Speech Pathology Disorders
Your child may benefit from a speech evaluation if he has exhibits difficulty in any of the following areas:
A child with a feeding/swallowing disorder, or dysphagia, may exhibit any of the following signs or symptoms: coughing/choking during oral intake, difficulty chewing, difficulty drinking from a bottle or cup, difficulty feeding from a spoon, failure to progress in an age appropriate diet, and avoidance of certain textures of foods.
A videoflouroscopic swallow study may be indicated if your child persistently has difficulty with coughing or choking during oral intake. Your primary care physician will refer you for this procedure. The speech pathologist who performs the procedure will give your child various consistencies to drink/eat during the study to determine if your child is having difficulty swallowing.
A functional feeding evaluation may be indicated if your child is exhibiting difficulty with gagging with certain textures of foods, difficulty progressing in age appropriate solids, or exhibits difficulty with chewing foods.

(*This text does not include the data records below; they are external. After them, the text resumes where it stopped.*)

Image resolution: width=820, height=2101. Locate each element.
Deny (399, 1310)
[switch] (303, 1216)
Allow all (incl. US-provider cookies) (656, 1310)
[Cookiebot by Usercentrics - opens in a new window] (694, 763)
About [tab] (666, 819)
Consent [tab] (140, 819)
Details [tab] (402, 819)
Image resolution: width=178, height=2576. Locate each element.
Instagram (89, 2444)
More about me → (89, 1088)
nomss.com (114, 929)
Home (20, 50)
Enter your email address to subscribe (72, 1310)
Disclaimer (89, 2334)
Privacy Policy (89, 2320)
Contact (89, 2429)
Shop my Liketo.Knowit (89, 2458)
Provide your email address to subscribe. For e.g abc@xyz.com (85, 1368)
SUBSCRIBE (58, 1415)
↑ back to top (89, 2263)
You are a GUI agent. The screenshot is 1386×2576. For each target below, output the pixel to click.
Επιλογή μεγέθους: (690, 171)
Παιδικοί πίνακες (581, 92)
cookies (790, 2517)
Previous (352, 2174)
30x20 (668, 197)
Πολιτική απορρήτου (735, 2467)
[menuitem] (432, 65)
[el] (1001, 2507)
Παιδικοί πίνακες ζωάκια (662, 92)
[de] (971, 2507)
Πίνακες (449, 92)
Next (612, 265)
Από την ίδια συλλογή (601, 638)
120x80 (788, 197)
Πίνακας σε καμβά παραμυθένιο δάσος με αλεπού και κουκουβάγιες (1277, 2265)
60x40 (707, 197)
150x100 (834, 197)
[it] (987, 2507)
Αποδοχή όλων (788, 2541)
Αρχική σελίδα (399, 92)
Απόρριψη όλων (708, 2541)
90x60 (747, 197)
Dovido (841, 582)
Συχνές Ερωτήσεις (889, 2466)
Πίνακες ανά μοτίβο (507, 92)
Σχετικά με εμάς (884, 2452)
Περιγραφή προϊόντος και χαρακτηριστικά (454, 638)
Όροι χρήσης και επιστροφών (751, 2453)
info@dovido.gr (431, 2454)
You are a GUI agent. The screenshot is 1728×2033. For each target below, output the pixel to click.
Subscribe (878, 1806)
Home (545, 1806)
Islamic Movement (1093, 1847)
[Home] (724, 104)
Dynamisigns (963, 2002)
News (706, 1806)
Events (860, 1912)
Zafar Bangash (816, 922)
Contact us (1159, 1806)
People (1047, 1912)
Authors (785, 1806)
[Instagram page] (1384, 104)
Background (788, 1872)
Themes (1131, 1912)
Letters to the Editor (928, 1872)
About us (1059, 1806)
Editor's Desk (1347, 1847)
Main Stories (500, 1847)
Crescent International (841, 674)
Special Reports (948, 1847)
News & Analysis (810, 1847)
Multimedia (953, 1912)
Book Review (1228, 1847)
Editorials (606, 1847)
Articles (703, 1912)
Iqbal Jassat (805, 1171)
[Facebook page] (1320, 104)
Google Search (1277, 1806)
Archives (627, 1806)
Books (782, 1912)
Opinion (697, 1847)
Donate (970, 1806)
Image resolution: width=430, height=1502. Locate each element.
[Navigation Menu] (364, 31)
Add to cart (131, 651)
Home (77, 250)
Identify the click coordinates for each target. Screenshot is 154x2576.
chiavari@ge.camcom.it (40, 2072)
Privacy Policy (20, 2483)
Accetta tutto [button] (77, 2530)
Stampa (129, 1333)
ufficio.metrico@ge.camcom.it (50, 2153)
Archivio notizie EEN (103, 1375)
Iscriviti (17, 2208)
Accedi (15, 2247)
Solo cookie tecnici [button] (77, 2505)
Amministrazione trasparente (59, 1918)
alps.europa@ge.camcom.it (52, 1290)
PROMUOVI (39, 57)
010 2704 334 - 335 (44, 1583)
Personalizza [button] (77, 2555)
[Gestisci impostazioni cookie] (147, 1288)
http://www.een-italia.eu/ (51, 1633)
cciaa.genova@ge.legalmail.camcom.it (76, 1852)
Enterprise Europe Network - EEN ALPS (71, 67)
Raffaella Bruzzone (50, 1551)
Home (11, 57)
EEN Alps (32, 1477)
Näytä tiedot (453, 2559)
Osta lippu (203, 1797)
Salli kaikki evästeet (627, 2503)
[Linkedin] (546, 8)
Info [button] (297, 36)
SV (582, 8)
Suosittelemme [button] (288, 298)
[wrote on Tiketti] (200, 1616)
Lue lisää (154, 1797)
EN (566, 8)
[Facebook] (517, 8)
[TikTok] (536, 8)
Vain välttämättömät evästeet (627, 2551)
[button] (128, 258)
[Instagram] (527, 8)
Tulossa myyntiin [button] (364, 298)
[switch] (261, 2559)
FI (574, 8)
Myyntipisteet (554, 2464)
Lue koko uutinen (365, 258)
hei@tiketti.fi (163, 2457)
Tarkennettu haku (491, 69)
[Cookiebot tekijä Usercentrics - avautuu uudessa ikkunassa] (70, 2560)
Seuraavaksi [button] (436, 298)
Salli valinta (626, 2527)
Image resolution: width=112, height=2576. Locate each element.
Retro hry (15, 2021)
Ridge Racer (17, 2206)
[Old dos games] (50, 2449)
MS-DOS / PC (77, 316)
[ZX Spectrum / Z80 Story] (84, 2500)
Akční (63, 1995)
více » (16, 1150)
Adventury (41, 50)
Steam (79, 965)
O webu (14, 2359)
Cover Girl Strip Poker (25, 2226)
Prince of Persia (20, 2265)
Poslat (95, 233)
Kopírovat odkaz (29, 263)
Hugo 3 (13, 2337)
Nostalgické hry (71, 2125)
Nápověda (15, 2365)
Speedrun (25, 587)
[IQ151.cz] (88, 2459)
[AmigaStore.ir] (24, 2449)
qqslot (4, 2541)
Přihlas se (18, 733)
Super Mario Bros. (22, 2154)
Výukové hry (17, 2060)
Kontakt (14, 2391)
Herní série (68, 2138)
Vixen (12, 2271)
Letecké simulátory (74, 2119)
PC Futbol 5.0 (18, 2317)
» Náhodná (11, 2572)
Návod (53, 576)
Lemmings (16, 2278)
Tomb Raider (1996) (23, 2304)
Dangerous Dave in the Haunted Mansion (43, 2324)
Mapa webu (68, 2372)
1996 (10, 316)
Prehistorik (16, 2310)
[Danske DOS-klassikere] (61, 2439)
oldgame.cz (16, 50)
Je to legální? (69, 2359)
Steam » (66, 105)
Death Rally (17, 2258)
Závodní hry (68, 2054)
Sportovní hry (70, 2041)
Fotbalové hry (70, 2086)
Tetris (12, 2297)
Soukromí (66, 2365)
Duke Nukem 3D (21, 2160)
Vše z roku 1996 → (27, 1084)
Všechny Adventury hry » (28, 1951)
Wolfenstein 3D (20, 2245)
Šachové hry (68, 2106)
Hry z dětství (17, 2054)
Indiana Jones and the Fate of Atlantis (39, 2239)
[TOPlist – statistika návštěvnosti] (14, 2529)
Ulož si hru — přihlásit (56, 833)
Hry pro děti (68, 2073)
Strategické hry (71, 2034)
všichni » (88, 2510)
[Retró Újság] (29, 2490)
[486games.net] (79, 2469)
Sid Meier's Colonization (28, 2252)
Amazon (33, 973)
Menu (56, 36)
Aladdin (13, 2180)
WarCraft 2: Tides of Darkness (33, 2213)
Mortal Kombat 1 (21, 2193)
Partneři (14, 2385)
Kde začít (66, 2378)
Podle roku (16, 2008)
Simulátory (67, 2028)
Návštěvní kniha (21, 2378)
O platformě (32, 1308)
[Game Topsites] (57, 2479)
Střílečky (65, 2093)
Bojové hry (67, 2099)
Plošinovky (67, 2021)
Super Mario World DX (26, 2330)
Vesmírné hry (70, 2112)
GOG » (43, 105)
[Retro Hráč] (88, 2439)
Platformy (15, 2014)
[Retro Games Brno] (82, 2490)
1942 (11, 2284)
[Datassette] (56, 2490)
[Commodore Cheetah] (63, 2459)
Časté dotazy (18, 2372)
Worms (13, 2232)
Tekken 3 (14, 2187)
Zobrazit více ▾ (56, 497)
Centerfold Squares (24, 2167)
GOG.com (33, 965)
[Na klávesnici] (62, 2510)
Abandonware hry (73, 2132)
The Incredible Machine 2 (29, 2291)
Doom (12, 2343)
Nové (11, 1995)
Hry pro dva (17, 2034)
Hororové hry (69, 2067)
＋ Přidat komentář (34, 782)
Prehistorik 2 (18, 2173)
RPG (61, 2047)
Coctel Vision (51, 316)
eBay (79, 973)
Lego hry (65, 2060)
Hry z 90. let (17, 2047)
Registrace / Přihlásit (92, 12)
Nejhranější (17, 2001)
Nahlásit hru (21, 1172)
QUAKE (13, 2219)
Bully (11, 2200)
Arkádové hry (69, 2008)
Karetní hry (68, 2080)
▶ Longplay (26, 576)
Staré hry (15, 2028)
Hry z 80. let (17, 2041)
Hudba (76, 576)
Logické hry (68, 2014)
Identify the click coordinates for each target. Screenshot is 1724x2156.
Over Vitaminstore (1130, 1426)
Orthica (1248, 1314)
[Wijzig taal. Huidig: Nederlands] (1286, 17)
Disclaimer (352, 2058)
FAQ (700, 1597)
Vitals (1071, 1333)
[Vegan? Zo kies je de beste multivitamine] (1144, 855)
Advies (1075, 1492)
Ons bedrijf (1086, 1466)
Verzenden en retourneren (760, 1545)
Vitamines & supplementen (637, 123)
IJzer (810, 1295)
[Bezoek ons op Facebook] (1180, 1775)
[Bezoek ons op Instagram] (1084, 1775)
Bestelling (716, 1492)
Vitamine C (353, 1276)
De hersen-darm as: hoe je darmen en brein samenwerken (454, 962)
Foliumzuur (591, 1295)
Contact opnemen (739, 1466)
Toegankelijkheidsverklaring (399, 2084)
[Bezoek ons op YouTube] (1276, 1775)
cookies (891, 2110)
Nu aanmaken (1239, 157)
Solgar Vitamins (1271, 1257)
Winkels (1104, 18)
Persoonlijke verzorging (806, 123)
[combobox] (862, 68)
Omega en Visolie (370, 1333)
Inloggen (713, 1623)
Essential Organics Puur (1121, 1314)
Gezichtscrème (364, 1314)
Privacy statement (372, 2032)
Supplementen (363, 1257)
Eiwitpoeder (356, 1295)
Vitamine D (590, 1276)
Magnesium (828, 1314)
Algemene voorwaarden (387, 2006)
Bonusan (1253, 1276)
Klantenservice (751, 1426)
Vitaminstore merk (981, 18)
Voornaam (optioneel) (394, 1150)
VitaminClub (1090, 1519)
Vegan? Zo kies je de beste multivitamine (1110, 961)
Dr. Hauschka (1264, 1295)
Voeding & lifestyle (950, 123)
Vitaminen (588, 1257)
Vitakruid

Fluency Disorder (Stuttering)
A child with a fluency disorder, or stuttering, has difficulty with maintaining an appropriate flow of speech. Patterns of stuttering that are typically seen are repetitions, prolongations, or halting (blocks) in speech. Extraneous face and body movements, referred to as secondary characteristics, may or may not occur during these moments of dysfluency. It is not uncommon for young children to experience dysfluency as they are learning language; however, if a pattern persists longer than six months or should the child exhibit significant difficulty in expressing themselves due to the stuttering pattern, a referral for a speech evaluation may be warranted.
A child with a language disorder may have difficulty in any of the following areas:
- Receptive Language: Child may exhibit difficulty understanding directions or demonstrating understanding of concept
- Expressive Language: Child may exhibit difficulty expressing his wants and needs, or may exhibit difficulty answering questions
- Pragmatic Language: Child may exhibit difficulty demonstrating understanding of higher level language concepts, such as use of idioms, jokes, etc.
Children with language disorders often have difficulty effectively communicating with others and at times can cause significant frustration.
Resonance disorder can be classified into two main categories: hypernasality and hyponasality. Hypernasality may occur due to velopharyngeal insufficiency (VPI), which happens when the valve that closes off the nasal passageway does not function. Children with cleft palate have a higher probability of exhibiting hypernasality due to anatomical differences in the soft palate caused be the cleft. Children with VPI may be seen with a speech pathologist and a pediatric otolaryngologist concurrently to assess what types of treatment options are appropriate for the child. Hyponasality typically occurs when there is a blockage of the nasal passageway which does not allow nasal sounds to be produced (m, n).
A child with a speech disorder, or articulation disorder, may have trouble with producing the sounds needed for speech. For example, he may substitute, omit or distort certain sounds in words. Children may also exhibit difficulty with whole classes of sounds (phonological disorder) or have difficulty with motor planning of speech (apraxia of speech). These mentioned patterns often make children very difficult to understand.
Velopharyngeal Insufficiency (VPI) is a condition in which the soft palate, or the back moving part of the roof of the mouth, does not close the nose off well enough during speech. This allows too much air to go through the nose during talking. This can be a problem because most sounds in English require good pressure to be built up in the mouth, with no air escaping through the nose. People with VPI are often described as having "nasal" sounding speech.
A child can have VPI after a cleft of the palate is repaired because the palate may remain too short or not move well. Children who have never had a cleft of the palate may also have VPI due to being born with a short palate or having poor muscle control of the palate. Some children who have Apraxia of speech may have VPI because of difficulties coordinating muscle movements of the mouth, including the palate, for speech.
VPI may result in speech that sounds too nasal (hypernasality). VPI can also make it hard for children to build up the oral pressure needed for many speech sounds. If you lose too much air out the nose, then some sounds may come out "weak" orally. Also, VPI can result in what is called audible nasal air emission or a "snorting" noise with selected sounds, especially those sounds that require lots of oral air pressure.
Any time there is too much air coming out of the nose during speech, we recommend that child receive a speech evaluation to determine whether they have VPI. Because this speech problem rare and requires specialized training and often times specialized instrumentation for evaluation, we recommend an ACH Speech Department evaluation. We can help determine if the child's symptoms should be addressed in speech therapy or if the ACH ENT physician may need to take the next step with a nasendoscopy. We can collaborate with the local speech pathologist about therapy procedures and discuss what to expect over time.
A child that exhibits a voice disorder may exhibit characteristics which include: chronic hoarseness, persistent breathiness (voice that is too soft), pitch breaks, pitch that is too high for age/gender. A child that exhibits any of these characteristics should be referred to a pediatric otolaryngologist to rule out vocal pathology initially. A speech evaluation may be requested to assist the family in techniques to target the voice disorder.